Reproduce the listing below word for word, leaving out the pictures.

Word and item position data
● ● ●
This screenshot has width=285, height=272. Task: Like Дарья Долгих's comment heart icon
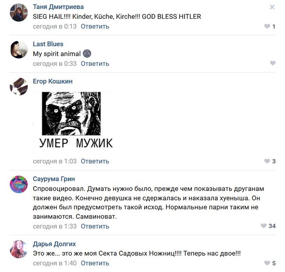point(267,263)
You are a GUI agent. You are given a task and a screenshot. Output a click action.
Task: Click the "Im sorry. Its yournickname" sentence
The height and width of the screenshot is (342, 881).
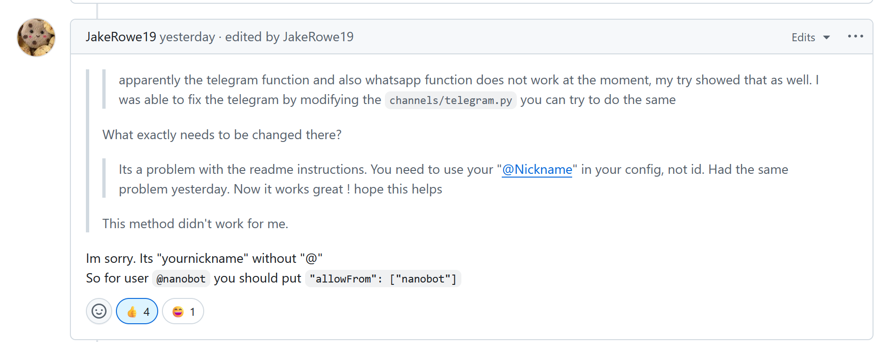coord(204,259)
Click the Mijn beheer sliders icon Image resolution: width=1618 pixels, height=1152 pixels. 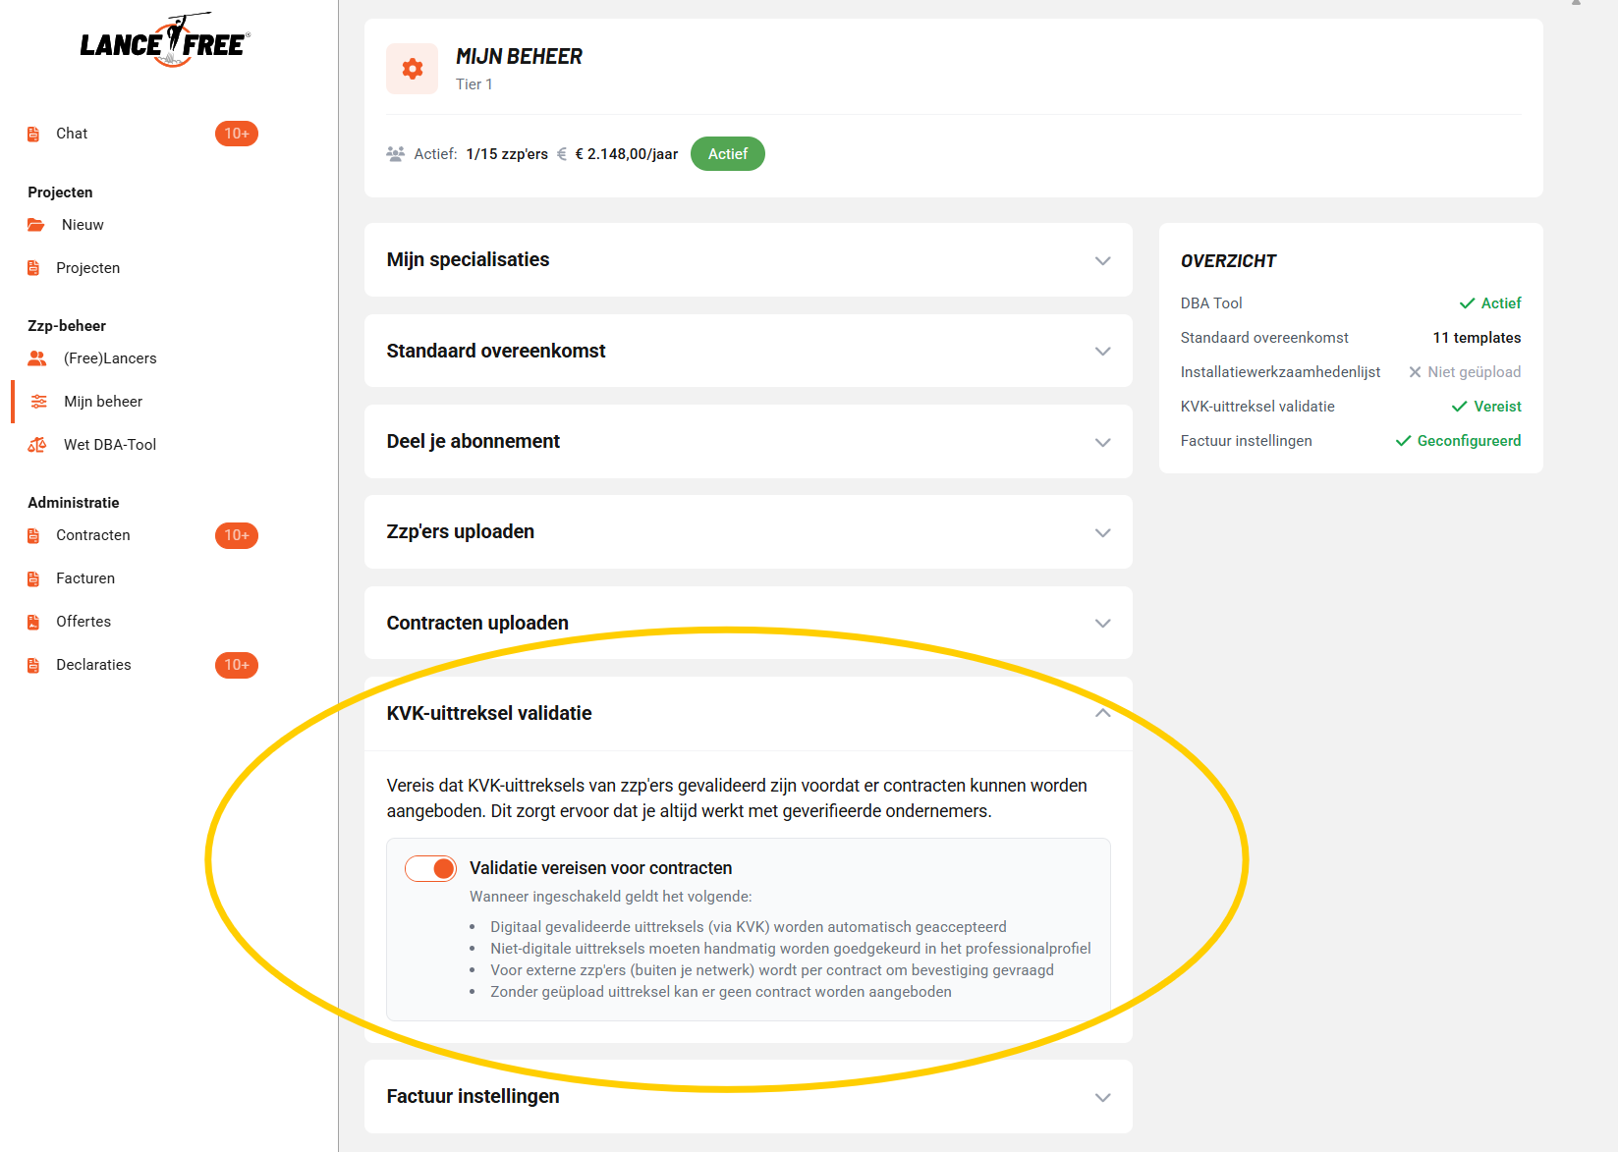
● ● ●
_Correct result_
This screenshot has width=285, height=272. Task: Like Дарья Долгих's comment heart icon
point(267,263)
You are a GUI agent. You are given a task and a screenshot. Output a click action.
Task: Click the "Im sorry. Its yournickname" sentence
The height and width of the screenshot is (342, 881).
coord(204,259)
Click the Mijn beheer sliders icon Image resolution: width=1618 pixels, height=1152 pixels. 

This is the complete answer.